Doctor of Philosophy (PhD)



Document Type



“Free People of Color in West Feliciana Parish, Louisiana” documents the presence, land ownership, business development, and personal relationships of free people of color in a rural Louisiana parish. Beginning with how free people of color came to be in the parish, it shows an absence of segregation by skin color in home ownership, business relationships, and friendships. Free people of color found themselves accepted in a community that valued their talents and skills and disregarded the color of their skin.

Free people of color bought and sold homes in whatever part of the parish suited them. Most lived surrounded by white neighbors in both of the two towns of the parish and in its outlying areas. Free people of color and white people bought and sold goods and services to one another, loaned and borrowed money from one another, sued and were sued by one another, and participated in litigation where they both were treated with fairness. Free people of color and white people in the community cared for one another and interacted as trusting neighbors. A few of the white slaveholders who fathered children with enslaved women freed them and their children and lived openly with them.

Free people of color, in sum, were a part of their community and not separate from it. The skin color spatial segregation so well known in the early twentieth century was unknown in early nineteenth century West Feliciana Parish.

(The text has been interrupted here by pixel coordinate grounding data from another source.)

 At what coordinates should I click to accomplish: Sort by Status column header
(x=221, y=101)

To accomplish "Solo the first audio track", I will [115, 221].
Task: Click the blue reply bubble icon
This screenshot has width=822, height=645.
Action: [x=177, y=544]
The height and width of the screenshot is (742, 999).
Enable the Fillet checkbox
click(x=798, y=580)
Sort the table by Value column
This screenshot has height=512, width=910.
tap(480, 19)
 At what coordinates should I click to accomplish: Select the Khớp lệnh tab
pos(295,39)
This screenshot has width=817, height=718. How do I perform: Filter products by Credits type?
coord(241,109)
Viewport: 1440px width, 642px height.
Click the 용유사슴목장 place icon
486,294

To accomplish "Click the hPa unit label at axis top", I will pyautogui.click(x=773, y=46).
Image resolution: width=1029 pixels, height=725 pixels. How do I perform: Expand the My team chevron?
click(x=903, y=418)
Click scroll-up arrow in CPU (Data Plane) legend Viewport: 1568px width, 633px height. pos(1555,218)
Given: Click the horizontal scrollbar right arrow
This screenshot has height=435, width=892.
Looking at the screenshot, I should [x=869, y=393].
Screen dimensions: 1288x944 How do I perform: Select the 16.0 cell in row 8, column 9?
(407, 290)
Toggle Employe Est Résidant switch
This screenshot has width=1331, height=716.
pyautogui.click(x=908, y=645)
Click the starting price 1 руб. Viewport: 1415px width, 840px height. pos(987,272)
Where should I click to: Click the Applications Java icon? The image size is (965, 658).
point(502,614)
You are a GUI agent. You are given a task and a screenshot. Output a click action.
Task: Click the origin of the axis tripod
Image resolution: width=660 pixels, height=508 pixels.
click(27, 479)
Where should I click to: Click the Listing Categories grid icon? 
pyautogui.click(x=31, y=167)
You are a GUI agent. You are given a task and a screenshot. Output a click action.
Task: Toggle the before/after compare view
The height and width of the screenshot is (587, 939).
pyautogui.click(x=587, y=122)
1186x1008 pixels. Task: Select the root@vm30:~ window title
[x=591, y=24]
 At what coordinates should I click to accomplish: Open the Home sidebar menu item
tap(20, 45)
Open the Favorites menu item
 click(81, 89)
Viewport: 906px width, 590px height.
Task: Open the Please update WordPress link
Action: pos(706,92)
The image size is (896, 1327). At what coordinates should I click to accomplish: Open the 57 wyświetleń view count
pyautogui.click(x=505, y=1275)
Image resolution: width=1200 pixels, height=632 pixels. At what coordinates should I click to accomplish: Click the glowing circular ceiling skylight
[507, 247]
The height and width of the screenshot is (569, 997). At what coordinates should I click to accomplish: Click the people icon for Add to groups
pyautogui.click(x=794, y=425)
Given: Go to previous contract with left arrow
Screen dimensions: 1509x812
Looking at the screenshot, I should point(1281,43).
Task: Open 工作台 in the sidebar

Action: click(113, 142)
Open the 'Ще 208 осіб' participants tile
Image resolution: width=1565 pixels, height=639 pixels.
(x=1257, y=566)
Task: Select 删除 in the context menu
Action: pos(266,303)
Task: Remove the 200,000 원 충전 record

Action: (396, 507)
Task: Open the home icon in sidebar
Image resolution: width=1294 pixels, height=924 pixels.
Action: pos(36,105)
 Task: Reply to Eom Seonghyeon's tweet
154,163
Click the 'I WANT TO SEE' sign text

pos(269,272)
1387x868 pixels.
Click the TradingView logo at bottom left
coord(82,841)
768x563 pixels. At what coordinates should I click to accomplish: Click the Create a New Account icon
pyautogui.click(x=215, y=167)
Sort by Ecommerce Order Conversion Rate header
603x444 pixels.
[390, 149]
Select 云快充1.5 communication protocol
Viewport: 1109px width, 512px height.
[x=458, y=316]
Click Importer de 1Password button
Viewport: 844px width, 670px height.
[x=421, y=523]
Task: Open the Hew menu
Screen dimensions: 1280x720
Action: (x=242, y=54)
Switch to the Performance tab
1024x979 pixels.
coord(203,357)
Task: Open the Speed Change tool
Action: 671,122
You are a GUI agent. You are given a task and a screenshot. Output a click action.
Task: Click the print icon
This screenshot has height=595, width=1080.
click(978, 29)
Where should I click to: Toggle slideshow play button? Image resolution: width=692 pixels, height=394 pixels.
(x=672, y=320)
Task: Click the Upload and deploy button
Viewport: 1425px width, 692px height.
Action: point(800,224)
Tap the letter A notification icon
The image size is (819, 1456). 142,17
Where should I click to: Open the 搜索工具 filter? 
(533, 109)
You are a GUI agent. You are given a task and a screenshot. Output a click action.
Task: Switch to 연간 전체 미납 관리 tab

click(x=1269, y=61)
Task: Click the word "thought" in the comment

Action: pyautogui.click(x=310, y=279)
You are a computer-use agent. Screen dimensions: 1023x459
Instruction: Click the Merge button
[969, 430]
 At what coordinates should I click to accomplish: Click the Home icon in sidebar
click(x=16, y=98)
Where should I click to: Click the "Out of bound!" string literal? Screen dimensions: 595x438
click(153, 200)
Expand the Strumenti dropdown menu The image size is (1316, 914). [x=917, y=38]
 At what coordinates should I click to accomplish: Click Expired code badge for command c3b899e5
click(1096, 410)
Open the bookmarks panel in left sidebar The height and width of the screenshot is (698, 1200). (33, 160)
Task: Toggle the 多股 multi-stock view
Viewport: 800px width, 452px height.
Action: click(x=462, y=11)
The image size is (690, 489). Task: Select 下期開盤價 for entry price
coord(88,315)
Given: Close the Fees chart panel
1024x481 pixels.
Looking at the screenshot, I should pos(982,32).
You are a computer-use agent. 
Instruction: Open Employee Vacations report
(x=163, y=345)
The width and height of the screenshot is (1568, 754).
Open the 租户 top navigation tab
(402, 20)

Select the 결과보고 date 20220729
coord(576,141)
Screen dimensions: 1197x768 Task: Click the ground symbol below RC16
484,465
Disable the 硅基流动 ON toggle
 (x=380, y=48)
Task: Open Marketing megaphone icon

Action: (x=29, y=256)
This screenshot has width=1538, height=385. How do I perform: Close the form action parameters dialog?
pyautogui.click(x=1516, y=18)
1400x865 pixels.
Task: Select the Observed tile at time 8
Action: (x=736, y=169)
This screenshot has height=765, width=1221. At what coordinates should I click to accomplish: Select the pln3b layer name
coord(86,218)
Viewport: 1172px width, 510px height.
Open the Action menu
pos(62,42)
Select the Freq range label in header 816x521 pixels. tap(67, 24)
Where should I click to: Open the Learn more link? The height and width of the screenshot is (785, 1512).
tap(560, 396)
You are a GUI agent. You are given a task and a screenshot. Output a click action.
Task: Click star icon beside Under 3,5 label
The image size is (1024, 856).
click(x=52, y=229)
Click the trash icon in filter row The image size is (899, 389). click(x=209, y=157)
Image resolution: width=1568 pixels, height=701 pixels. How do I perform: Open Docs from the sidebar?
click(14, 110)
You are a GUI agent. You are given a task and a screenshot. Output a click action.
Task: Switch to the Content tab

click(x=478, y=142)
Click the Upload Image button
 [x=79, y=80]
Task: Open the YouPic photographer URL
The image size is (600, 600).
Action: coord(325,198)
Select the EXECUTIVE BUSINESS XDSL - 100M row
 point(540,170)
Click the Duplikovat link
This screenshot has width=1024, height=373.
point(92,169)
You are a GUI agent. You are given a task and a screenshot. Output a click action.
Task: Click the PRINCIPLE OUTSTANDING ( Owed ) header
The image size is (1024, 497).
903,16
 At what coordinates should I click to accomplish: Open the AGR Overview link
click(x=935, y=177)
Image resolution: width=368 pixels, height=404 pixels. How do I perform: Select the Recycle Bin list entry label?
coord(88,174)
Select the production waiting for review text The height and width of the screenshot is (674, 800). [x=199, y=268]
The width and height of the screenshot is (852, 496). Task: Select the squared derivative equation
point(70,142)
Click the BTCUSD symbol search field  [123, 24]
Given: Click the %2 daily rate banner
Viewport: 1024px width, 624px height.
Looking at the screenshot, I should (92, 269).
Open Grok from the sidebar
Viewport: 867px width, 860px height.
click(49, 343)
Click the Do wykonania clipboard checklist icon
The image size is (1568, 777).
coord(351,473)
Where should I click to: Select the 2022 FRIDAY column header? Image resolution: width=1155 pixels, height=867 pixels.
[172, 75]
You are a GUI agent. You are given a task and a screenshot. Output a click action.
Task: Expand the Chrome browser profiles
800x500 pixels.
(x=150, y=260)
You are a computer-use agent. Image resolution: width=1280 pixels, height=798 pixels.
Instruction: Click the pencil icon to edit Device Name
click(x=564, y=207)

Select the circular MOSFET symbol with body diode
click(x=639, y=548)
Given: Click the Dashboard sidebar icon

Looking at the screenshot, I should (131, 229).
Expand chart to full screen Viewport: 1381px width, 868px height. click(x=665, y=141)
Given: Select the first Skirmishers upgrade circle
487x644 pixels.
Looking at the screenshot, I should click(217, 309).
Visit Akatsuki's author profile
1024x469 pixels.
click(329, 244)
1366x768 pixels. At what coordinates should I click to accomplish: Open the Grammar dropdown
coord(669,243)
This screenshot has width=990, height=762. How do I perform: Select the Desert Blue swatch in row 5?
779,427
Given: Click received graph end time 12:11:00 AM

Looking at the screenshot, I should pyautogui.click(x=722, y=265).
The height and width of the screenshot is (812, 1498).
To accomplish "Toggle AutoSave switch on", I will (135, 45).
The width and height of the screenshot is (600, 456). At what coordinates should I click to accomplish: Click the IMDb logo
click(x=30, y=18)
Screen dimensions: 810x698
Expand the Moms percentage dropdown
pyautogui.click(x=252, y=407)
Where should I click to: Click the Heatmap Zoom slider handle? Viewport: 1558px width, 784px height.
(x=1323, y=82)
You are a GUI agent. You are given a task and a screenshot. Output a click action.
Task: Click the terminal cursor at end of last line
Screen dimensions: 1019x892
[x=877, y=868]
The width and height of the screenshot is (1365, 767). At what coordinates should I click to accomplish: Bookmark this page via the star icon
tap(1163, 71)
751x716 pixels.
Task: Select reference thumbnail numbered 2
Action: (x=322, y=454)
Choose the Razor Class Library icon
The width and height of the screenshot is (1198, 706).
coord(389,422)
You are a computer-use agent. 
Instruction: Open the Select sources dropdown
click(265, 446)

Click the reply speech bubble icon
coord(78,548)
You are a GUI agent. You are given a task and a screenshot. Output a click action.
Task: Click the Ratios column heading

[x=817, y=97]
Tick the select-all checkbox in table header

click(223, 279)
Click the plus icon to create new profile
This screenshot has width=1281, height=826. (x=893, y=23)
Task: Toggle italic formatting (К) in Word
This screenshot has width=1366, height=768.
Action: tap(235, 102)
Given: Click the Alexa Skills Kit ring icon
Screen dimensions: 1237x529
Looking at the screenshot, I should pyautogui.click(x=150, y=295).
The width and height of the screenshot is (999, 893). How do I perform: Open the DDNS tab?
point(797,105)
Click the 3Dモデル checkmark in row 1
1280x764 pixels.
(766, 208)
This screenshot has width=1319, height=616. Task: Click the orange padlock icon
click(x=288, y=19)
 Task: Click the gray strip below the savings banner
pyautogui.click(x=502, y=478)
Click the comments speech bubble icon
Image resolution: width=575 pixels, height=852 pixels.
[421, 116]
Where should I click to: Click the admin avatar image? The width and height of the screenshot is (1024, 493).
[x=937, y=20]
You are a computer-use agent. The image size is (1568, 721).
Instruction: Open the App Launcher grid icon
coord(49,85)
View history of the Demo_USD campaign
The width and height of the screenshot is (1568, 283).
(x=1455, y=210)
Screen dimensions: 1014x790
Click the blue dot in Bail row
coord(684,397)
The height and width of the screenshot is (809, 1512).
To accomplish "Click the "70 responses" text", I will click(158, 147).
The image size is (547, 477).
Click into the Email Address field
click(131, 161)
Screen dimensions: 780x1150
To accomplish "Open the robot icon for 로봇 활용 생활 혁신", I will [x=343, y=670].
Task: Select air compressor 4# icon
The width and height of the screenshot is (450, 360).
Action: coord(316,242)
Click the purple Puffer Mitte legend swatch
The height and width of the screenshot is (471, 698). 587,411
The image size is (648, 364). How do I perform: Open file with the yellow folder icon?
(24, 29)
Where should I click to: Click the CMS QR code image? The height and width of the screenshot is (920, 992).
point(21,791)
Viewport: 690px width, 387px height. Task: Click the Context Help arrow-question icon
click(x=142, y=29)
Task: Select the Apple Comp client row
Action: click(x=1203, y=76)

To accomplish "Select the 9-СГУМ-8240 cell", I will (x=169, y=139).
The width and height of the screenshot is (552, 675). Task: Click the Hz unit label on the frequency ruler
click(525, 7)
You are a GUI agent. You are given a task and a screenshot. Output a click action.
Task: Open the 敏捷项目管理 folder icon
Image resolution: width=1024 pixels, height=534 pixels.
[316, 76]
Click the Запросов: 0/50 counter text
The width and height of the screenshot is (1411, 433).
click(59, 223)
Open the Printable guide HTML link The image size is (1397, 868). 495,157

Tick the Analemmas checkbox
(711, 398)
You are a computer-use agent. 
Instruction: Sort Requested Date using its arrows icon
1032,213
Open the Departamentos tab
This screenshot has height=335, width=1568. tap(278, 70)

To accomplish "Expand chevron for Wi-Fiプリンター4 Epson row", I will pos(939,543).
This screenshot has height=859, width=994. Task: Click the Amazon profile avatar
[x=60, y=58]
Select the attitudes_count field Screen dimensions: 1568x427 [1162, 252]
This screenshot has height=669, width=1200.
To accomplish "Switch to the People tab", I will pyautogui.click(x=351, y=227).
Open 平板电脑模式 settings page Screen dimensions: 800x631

In the last decade before the Civil War, tensions over slavery, yellow fever, and frequent flooding led nearly 40 percent of the parish’s free people of color to leave. A change came over the parish that worked to separate free people of color from white people. People of color who had been free before the Civil War took no part in Reconstruction politics and found themselves economically marginalized and conceptually subsumed within the class of newly freed people of color. Where free people of color had been integrated into their community before the war, those few who remained were no longer a part of it.